Using a comprehensive database of all full-time academic otolaryngologist that included bibliometric data and industry contributions from the Centers for Medicare and Medicaid Services Open Payment Database, we found that male otolaryngologists received greater median contributions than did female otolaryngologists. Overall, a greater proportion of men received industry contributions than women (68.0% vs. 56.1%), and by subspecialty, men had greater median contribution levels among otologists, laryngologists, and rhinologists.
A greater proportion of male than female academic otolaryngologists receive contributions from industry, suggesting that gender disparities may exist.
Gender disparities continue to exist in the medical profession, including potential disparities in industry-supported financial contributions.
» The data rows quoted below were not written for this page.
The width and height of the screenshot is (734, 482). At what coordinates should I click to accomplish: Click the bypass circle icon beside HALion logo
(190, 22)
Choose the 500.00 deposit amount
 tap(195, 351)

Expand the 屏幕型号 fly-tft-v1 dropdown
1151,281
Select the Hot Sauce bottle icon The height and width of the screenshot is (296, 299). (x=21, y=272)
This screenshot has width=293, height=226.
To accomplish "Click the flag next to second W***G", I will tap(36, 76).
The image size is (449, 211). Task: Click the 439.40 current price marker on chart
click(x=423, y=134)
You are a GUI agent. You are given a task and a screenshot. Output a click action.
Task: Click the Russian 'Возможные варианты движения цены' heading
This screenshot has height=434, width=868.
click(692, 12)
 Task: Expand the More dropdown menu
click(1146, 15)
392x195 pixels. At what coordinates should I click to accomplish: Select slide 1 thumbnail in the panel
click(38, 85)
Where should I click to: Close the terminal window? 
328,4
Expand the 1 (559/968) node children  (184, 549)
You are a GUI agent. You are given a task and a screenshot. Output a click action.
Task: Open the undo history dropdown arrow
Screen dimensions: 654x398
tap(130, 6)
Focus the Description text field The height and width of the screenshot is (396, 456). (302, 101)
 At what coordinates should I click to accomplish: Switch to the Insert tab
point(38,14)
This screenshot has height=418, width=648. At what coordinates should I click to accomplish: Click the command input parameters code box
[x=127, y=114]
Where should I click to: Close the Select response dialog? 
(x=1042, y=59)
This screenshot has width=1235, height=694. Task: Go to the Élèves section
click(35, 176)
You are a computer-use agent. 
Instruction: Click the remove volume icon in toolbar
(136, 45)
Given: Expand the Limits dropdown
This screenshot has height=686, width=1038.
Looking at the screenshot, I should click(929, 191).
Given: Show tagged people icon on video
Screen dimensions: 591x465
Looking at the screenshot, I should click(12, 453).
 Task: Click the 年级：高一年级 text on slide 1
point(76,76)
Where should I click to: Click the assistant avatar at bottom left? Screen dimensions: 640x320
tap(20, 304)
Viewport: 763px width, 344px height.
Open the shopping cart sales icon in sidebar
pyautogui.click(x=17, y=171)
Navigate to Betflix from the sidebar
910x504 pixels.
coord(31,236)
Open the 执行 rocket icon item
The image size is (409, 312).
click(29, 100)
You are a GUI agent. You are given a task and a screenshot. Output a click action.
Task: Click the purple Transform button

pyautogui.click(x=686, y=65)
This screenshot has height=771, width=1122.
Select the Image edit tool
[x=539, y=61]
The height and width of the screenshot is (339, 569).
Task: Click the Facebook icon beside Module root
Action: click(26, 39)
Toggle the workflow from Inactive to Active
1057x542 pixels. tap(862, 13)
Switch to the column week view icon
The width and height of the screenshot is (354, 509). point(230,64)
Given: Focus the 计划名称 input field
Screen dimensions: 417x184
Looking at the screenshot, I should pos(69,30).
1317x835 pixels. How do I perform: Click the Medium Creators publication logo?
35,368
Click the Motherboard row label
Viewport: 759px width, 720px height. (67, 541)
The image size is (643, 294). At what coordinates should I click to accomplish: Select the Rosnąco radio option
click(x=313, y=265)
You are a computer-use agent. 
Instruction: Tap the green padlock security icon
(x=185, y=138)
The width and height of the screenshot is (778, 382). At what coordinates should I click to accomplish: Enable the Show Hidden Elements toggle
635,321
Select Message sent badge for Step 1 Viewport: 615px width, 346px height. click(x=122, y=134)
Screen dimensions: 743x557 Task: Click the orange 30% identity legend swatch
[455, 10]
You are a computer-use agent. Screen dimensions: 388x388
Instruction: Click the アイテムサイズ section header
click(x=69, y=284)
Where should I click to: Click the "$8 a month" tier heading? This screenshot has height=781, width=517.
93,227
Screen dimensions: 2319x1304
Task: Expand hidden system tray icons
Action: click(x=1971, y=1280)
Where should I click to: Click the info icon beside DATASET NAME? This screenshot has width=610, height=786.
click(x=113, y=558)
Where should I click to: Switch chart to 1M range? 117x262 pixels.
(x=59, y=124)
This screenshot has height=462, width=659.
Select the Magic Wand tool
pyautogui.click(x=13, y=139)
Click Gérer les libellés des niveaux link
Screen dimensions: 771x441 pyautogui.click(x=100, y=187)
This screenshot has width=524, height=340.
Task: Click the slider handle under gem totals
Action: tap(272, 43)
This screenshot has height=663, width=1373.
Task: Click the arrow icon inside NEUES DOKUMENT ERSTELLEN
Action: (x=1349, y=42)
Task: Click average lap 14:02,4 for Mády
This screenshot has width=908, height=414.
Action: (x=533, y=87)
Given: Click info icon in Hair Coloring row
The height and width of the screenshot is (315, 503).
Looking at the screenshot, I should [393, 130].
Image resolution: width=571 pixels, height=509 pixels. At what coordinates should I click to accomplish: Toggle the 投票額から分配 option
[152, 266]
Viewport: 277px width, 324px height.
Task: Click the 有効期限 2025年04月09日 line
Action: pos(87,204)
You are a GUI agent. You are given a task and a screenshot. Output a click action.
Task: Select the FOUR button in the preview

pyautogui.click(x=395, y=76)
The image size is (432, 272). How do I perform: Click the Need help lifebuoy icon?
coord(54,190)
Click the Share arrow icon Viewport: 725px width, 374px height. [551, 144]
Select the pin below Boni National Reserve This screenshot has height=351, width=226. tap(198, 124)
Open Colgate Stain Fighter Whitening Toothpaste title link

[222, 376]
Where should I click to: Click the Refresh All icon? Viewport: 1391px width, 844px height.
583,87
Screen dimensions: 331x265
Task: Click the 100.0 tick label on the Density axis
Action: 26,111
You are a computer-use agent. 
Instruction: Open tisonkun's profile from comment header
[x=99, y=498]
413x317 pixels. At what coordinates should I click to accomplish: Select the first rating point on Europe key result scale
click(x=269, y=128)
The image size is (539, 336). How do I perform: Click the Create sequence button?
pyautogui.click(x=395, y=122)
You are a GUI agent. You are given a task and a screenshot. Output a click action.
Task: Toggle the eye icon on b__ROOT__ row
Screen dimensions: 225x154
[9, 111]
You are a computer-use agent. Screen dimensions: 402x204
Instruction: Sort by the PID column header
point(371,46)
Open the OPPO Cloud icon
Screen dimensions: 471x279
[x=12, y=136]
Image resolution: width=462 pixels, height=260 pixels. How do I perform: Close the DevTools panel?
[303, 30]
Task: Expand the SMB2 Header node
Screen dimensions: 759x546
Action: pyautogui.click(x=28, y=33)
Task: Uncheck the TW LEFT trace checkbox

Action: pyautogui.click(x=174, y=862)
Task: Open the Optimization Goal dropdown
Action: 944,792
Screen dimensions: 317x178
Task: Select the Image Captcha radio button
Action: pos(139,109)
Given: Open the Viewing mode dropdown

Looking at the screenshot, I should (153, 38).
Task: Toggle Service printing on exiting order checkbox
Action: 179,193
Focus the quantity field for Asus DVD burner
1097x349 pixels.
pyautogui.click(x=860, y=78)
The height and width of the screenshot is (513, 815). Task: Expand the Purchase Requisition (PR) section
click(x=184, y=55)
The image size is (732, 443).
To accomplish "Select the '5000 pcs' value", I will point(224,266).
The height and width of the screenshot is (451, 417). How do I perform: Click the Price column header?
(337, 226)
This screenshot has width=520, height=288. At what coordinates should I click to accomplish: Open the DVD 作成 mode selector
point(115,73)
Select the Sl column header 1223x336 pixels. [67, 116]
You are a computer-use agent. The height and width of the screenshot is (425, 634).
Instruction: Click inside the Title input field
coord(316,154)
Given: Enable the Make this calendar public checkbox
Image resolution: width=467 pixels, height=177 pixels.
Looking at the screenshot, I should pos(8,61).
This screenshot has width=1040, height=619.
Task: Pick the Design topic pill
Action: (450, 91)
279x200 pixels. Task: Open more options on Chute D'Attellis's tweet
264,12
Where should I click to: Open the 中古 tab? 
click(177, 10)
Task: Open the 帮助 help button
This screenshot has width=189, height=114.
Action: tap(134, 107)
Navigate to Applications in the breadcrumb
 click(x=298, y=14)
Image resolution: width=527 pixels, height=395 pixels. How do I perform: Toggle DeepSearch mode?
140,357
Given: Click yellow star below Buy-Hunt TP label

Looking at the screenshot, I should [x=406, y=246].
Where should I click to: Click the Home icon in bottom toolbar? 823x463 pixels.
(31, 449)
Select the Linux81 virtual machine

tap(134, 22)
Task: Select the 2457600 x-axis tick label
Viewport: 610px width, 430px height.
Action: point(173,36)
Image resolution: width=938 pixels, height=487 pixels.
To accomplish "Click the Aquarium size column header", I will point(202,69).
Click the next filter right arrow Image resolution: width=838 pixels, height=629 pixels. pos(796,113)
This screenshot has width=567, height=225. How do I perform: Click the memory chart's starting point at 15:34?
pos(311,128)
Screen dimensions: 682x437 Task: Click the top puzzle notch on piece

Although there are potential drawbacks to industry relationships, such industry ties have the potential to promote scholarly discourse and increase understanding and accessibility of novel technologies and drugs.
To evaluate whether gender disparities exist in relationships between pharmaceutical and/or medical device industries and academic otolaryngologists.
Design, Setting, and Participants
An analysis of bibliometric data and industry funding of academic otolaryngologists.
Main Outcomes and Measures
Industry payments as reported within the CMS Open Payment Database.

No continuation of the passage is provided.